Baseball Fans Beware: Mini Souvenir Bats Forbidden by TSA on Air Flights

The TSA included a reminder about the bats and other prohibited sporting goods in its annual spring-break travel tips this week, under the category of sporting goods.

MESA, Ariz. – With spring training underway, baseball fans traveling to games in the Grapefruit League (Florida) and the Cactus League (Arizona) are reminded that miniature souvenir bats are considered to be potential weapons by the Transportation Security Administration and are therefore banned from flights.

The bats – about a foot and a half long – must be put in checked luggage, not carry-on bags, a policy that catches travelers unaware every year during spring training, the Arizona Republic reported. The souvenirs have been banned from flights since 9/11, along with items such as pocketknives, golf clubs, ski poles, and hockey and lacrosse sticks.

Tim Smith, general manager of concessionaire Ovation Food Services at Sloan Park, the Chicago Cubs’ spring-training home in Mesa, Ariz., told Arizona Republic the mini bats are the third-best seller at the ballpark’s store, behind media guides and T-shirts.

The bat buyers are “all over the board,’’ he said. “Some people buy them for their kids, and other people collect (them) from park to park.”

To spread the word about no bats in carry-on bags, Phoenix Sky Harbor International Airport issued reminders via social media this week, the newspaper reported.

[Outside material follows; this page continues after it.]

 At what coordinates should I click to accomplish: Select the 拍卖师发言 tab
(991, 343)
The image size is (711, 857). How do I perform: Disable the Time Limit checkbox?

Sky Harbor spokeswoman Heather Lissner told the newspaper the airport issues the reminder each March and stuck with the tradition this year because the TSA has been seeing a “good number of” bats at the security checkpoints.

A traveler has the option of sending the item home via UPS at the airport or handing it over to the TSA, which donates it to state surplus or the federal General Services Administration. Sky Harbor says its logs show several bats were mailed home this spring.

The TSA included a reminder about the bats and other prohibited sporting goods in its annual spring-break travel tips this week, under the category of sporting goods.

“Golf clubs, baseball bats (including the mini slugger bats), cricket bats, bows and arrows, hockey sticks, scuba knives, spear guns, etc. are all prohibited from being carried onto the plane,” the reminder said. “However, you can place them in your checked baggage.”

TSA spokesman Ross Feinstein told the newspaper the agency routinely includes the list of prohibited items in its travel tips so travelers aren’t forced to give them up.

“It definitely ensures that they don’t have to leave them behind when they’re departing Phoenix,’’ he said.

In early 2013, TSA administrators said small pocketknives, souvenir bats, toy bats and several other prohibited items would be allowed back on planes as part of its efforts to focus on greater threats, such as explosives. The plan was shelved after protests from flight attendants and some lawmakers.